Hermes is designed to be integrated with other systems. It has an API server that enables any front end that supports chat-completions to integrate with it. The Python library allows you to integrate the agent into other applications. Even it is possible to make Hermes available as a Model Context Protocol (MCP) server, for other agents to use its tools.

When comparing Hermes to other tools, focus on positioning.

Hermes is not fee based, but operational. The primary expense is the model inference, cloud browser sessions, sandbox compute. These costs can be managed by Hermes using provider routing policies which can be optimized for price or latency. Also, don’t forget to plan for benchmark runs; these can be resource intensive.

Hermes Agent stands out because it combines the core pieces needed for real-world AI agents: state, routing, tooling, memory, scheduling, and evaluation hooks in one package. For self-hosted automation enthusiasts, that makes it more than a coding assistant; it becomes a serious operations layer for building useful automations.

Use it with discipline. Pin environment versions, grant only necessary privileges, and test both successful workflows and failure modes. Keep official benchmarks separate from personal results. Used carefully, Hermes can support sophisticated, reliable AI-powered systems.

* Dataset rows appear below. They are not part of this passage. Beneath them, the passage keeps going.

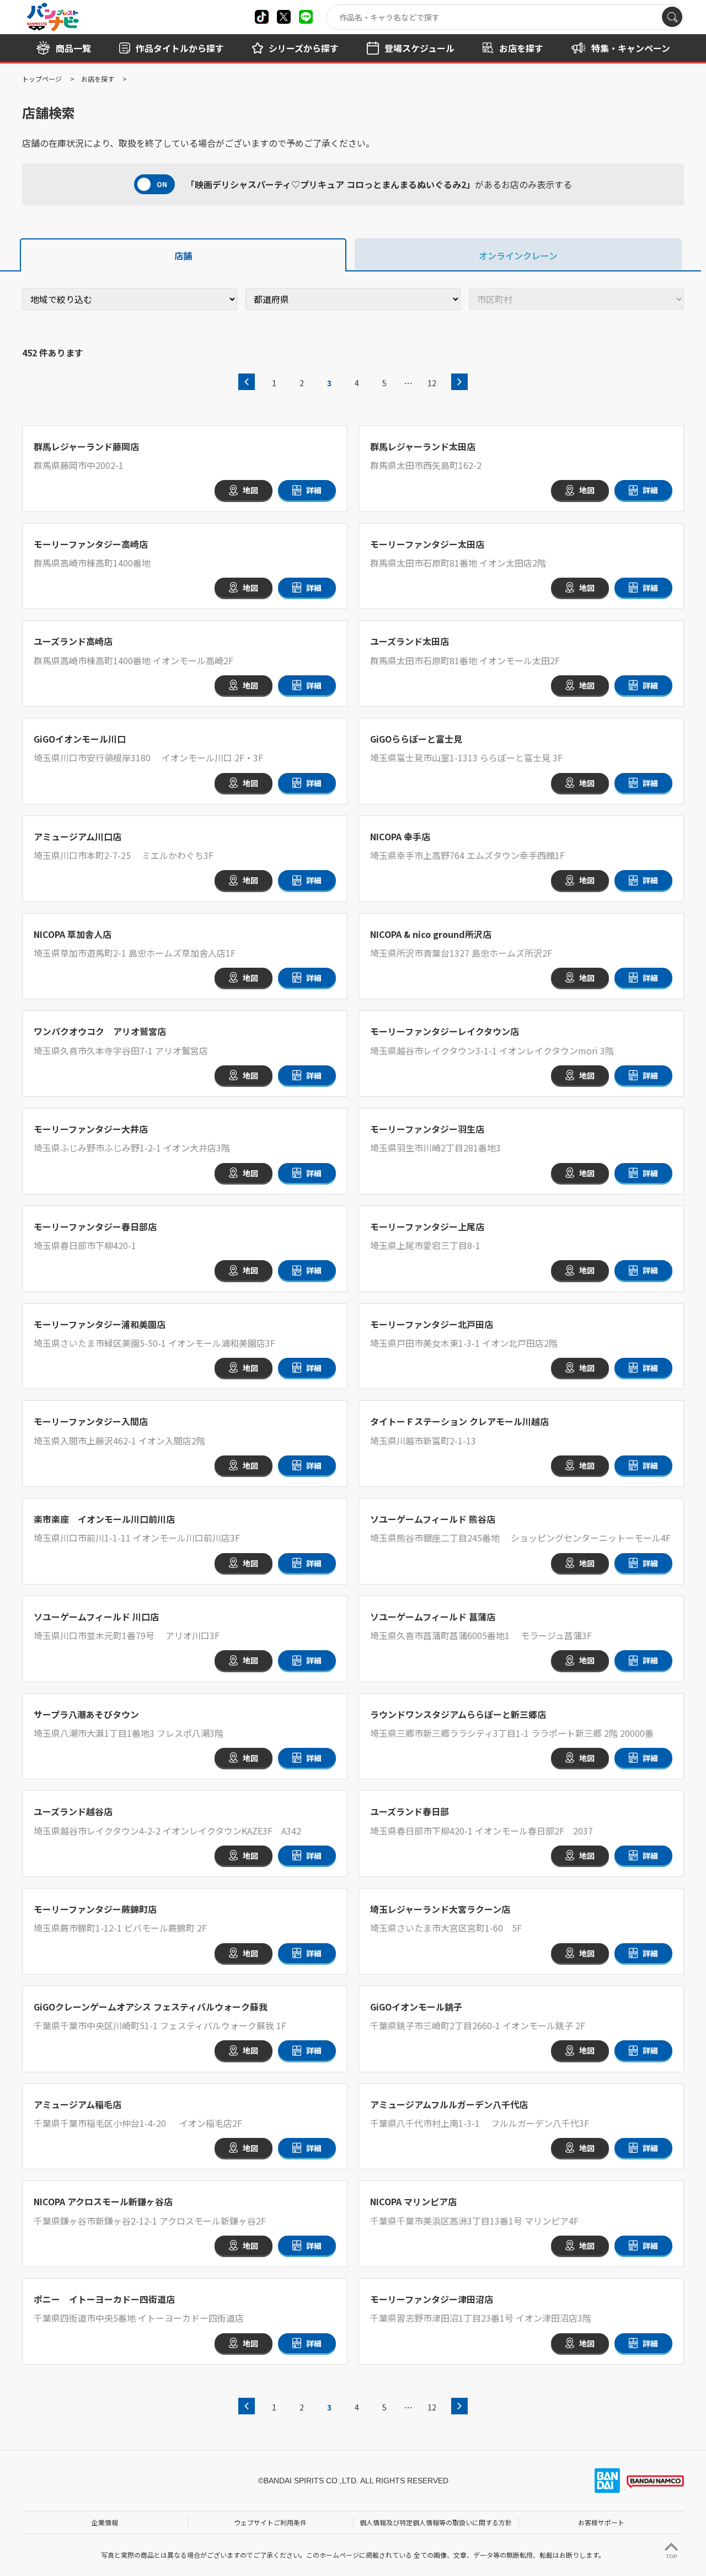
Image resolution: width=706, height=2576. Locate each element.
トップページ (42, 78)
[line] (305, 16)
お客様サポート (601, 2522)
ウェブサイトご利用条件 (270, 2522)
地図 (250, 489)
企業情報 (105, 2522)
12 (431, 382)
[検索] (672, 17)
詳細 (314, 489)
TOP (671, 2556)
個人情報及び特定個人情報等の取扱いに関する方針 (436, 2522)
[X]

A. Yes, Hermes Agent is open source under the MIT license. You may only need to pay for LLM inference, cloud tools, browsers, or hosting.

A. Yes, Hermes Agent can run on Windows through WSL2, since it is not available as a native Windows operating system application.

A. Hermes offers CLI, API, gateway, memory, scheduling, and security controls, making it broader than coding agents tied to an IDE or CLI.

Facts Only

Hermes Agent is an open-source AI assistant under the MIT license.
It supports tasks such as writing, research, and learning.
It offers features including CLI, API, gateway, memory, scheduling, and security controls.
The article provides a guide on how to use Hermes Agent effectively.

Executive Summary

The provided text is a detailed, technical description of a software or system, likely an agent, framework, or application (referred to as "Large Language Model" and the surrounding operational context). It focuses on its architecture, capabilities (chaining, tools), and the philosophy behind its design and deployment.
**Summary of Content:**
The text describes a system with advanced reasoning and execution capabilities, emphasizing:
1. **Core Functionality:** The system handles complex tasks, including chaining instructions and utilizing tools.
2. **Architecture:** It is designed to be flexible and capable of complex sequential reasoning.
3. **Operational Context:** It discusses the principles of agent design, including the use of tools and iterative processing.
4. **Deployment/Philosophy:** It touches on the implications of deploying such systems, referencing resource management and the ability to handle heavy computational loads.
**Analysis based on Request Context:**
The preceding request asked for an analysis of a provided text using a specific, complex structure (the "ABC" analysis). Since the input provided is a technical explanation rather than a standard article for political or social analysis, the application of the complex framework is more about summarizing and interpreting the *nature* of the technology described.
**Conclusion:**
The text functions as a system specification or an explanation of an advanced AI paradigm, not a narrative or argument requiring socio-political interpretation. Therefore, the analysis focuses on distilling the technical specifications and implications mentioned.

Full Take

The article serves as a comprehensive introduction to Hermes Agent, an open-source AI assistant. It emphasizes its versatility and wide range of features, positioning it as a powerful tool for various tasks. However, it is important for users to be aware of the potential limitations and complexities involved in using such advanced AI systems, and to approach their use with principles of intellectual honesty, skepticism, and cognitive sovereignty.